(CNN) -- The prime ministers of India and Pakistan on Thursday vowed not to link action on terrorism with their peace talks, which had been derailed by last year's attacks in Mumbai.
Yusuf Raza Gilani (left) with India's Manmohan Singh in Sharm El-Sheikh.
"Both prime ministers recognized that dialogue is the only way forward," they said in a joint statement after a meeting in the Egyptian resort of Sharm El-Sheikh.
Indian Prime Minister Manmohan Singh said his country was ready to discuss all issues with Pakistan, including what he called "outstanding" ones.
The two nuclear rivals have been locked in a long and bitter dispute over the Kashmir region, which was not named specifically in the statement.

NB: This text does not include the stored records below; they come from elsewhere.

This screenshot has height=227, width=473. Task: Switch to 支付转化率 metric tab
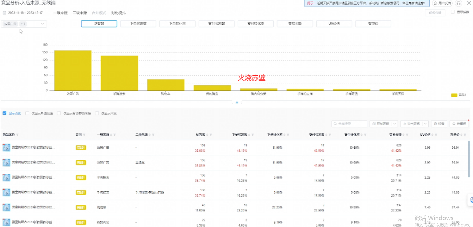click(256, 24)
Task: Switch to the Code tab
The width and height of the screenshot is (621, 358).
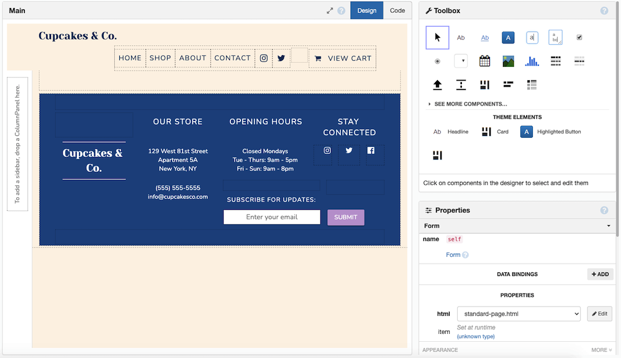Action: tap(397, 11)
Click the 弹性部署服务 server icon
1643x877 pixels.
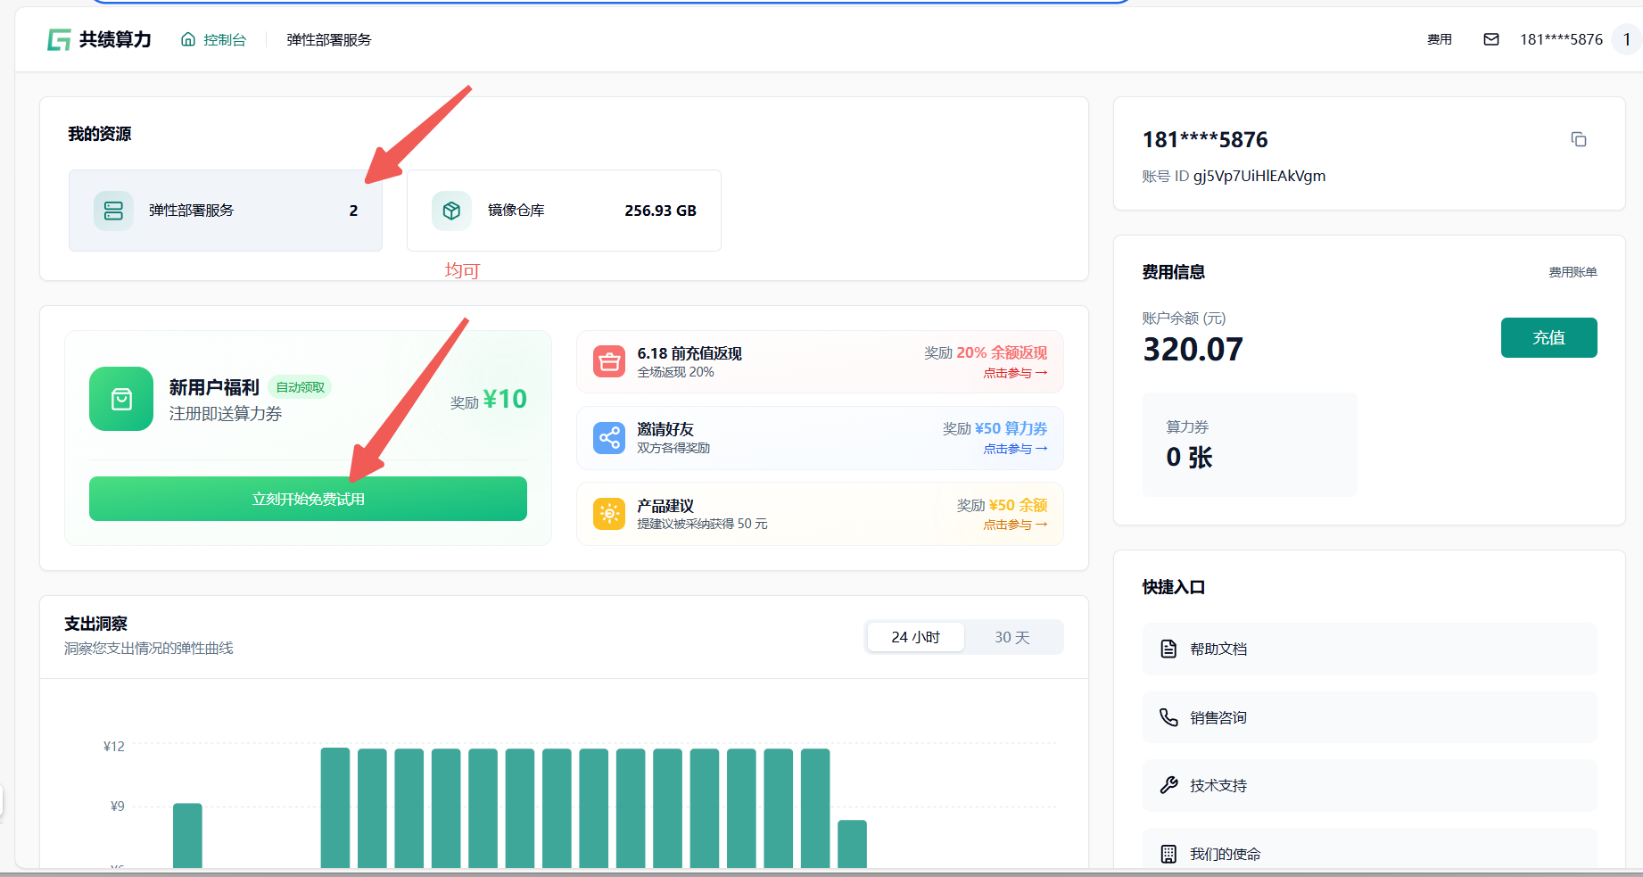point(113,211)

Meanwhile, Yusuf Raza Gilani assured his Indian counterpart that Pakistan will do "everything in its power" to bring the perpetrators of last year's Mumbai attacks to justice.
The attack on India's financial hub began on November 26, 2008 when gunmen -- who Indian authorities later identified as 10 Pakistani nationals -- surged into at least nine locations in the city, killing 183 people and wounding 300. All but one of the gunmen was killed during the 60-hour wave of violence.
Both leaders identified terrorism as the main threat to their nations and resolved to cooperate with each other in order to fight it.